Now, I won't be back to forum-hopping and blog-posting as normal just yet. I've got some more work to do before the Leadership Seminar, for Local Chapter leaders, at Autodesk University. I'm swamped at the office and trying to put out fires before I leave the Midwest for eight glorious days! I cannot wait for some of my Facilities Management practices and FM Desktop classes at AU, as well as the course on using Revit for FM. Wow, a really great lineup! Some more icing on the cake, Joseph Wurcher informs us that AU handouts will be distributed on DVD AT AU!


My eyes are crossing

I haven't dropped off the face of the earth, I promise! I've just spent the past twelve days totally immersed in Salary Survey data!
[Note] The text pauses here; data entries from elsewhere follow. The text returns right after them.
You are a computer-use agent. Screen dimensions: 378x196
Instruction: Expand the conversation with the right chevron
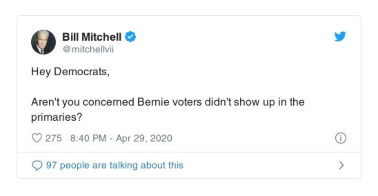[341, 165]
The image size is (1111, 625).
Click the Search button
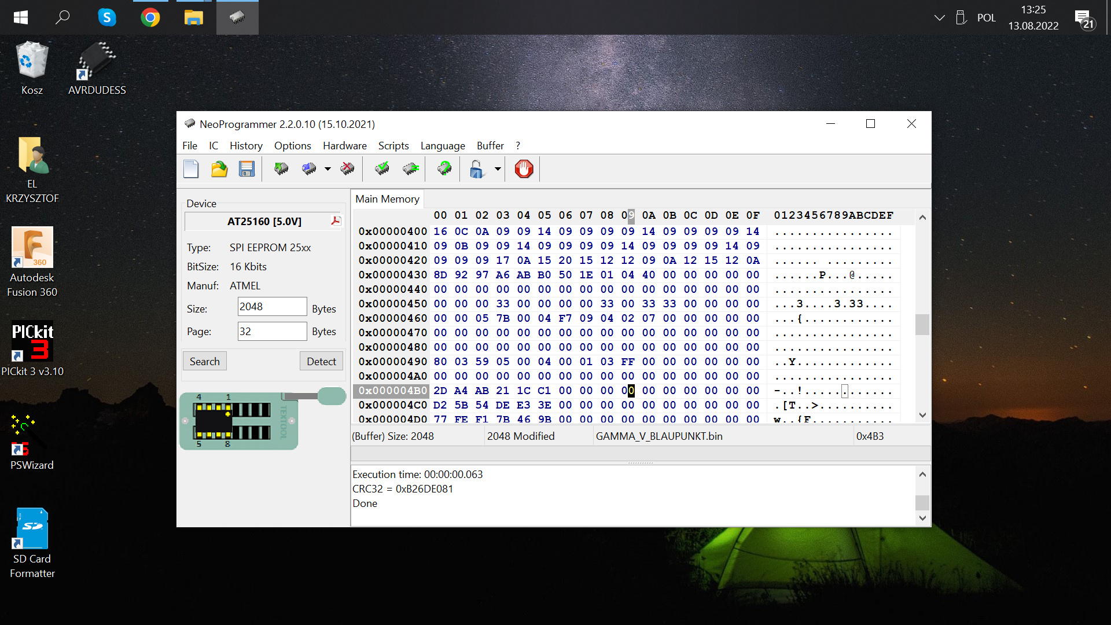click(205, 362)
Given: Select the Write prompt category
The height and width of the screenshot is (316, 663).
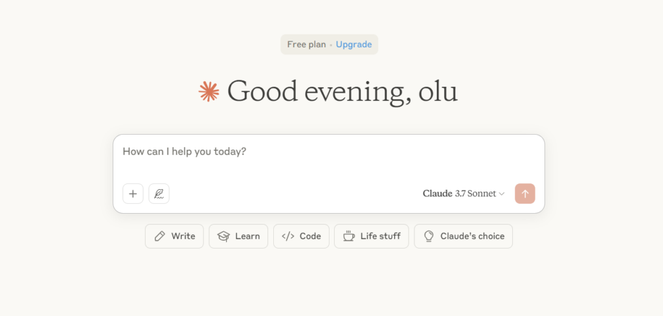Looking at the screenshot, I should (174, 236).
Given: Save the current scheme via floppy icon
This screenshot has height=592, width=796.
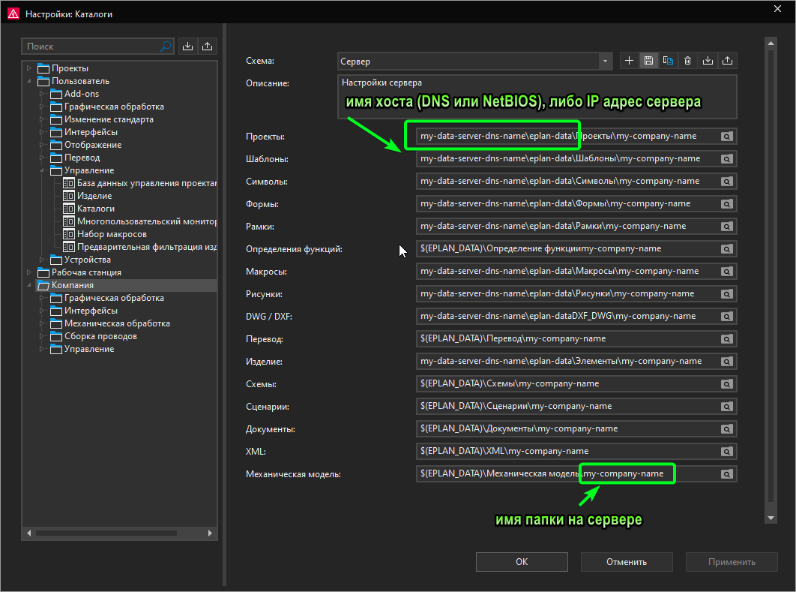Looking at the screenshot, I should pos(649,61).
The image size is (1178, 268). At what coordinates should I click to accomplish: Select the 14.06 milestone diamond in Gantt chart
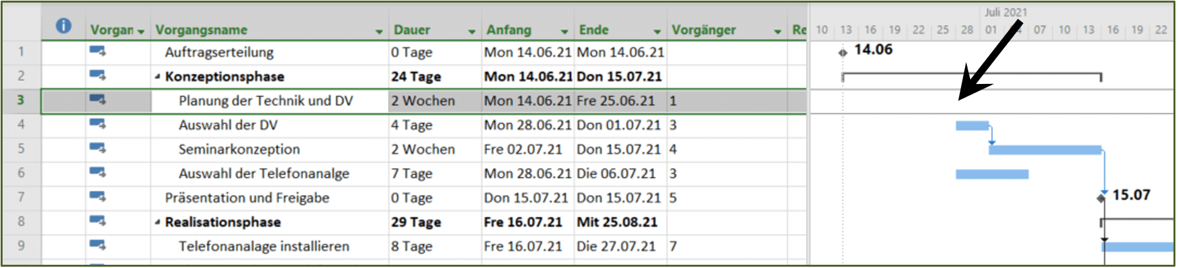tap(842, 52)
Well... except for those four days I was deathly ill... then I just slept and went on a Lord of the Rings movie marathon. ~sniffles~

I do still have a list of great tips that Mike Perry of AUGI and Brian Myers of Seiler Instrument gave at the last Gateway AUG meeting, as well as notes and pictures on the AWESOME CAD Camp that AUGI and Hagerman sponsored at the end of October, and I also wanted to mention the Advisory Panel meeting I participated in out at Vatterott Technical College last week. 

 BUT! alas, I have to have the results of the Salary Survey into the AUGIWorld staff before AU so they can be ready for publication, so you, faithful reader, will have to bear with me, please. Also there is the Thanksgiving Holiday, and my family always comes to my house (don't tell my Mom and Sister, but, they know it's because I'm the best cook! ;) ), so I need to go out and buy a bird and all the trimmings before too much more time passes. 

As for Autodesk University... more Facilities Management classes (practice-based, as well as some FMDesktop courses! woohoo! well rounded curriculum for sure)... the LUG Leadership seminar beforehand... Grand Canyon and Hoover Dam trip for some as well... 

 Did you know that the Gateway Autodesk User's Group of the St. Louis Metro Area will have at least FOURTEEN people in attendance? SLAMSUG (the local Autodesk Mechanical/Mfg user group) will also have at least one person (the president Mark Roberts) in attendance, probably more. 

It speaks well for our local industries that many people will be sent and come back with information to share with their companies. There were, I believe, about 150 people in attendance at the CAD Camp on October 24th at SLU (over half were members of GAUG), and I have heard rumor there will be another next year, and I'm sure the numbers will increase when the attendees return to their offices and tell what a fantastic experience it was. 

Well, it's late and I'm babbling... my spreadsheets await! Hope to see some of you at AU.